** Opening Material provided block **

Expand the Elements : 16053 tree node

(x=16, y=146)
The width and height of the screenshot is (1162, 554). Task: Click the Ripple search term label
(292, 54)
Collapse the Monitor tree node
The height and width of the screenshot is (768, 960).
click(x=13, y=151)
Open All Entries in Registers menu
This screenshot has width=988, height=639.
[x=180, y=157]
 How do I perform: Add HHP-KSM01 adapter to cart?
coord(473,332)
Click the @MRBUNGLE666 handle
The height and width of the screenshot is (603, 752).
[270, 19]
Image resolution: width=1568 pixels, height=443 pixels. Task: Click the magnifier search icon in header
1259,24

** Closing Material provided block **
** Opening Material provided block **

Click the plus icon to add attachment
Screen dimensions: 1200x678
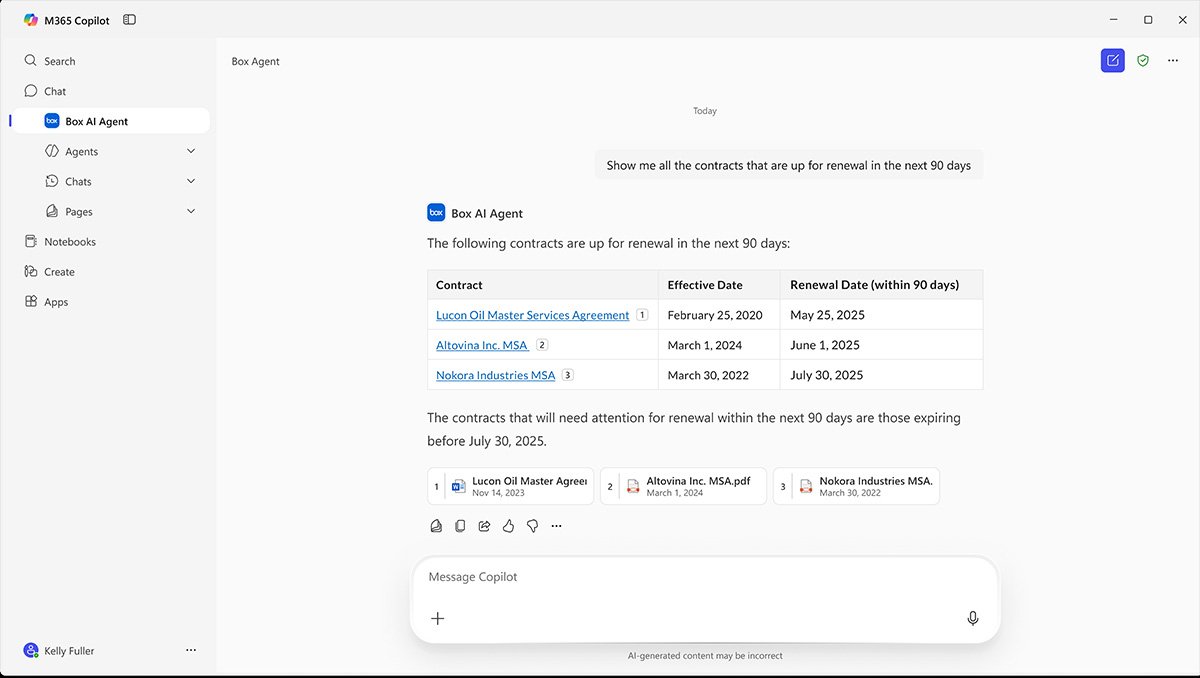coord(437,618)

** Closing Material provided block **

◆ **What is required**:
Beginning at the line above with "Expand the Elements : 16053 tree node" and finishing at the line with "Open All Entries in Registers menu", return each line exactly and return nothing else.

◆ **Answer for the task**:
Expand the Elements : 16053 tree node

(x=16, y=146)
The width and height of the screenshot is (1162, 554). Task: Click the Ripple search term label
(292, 54)
Collapse the Monitor tree node
The height and width of the screenshot is (768, 960).
click(x=13, y=151)
Open All Entries in Registers menu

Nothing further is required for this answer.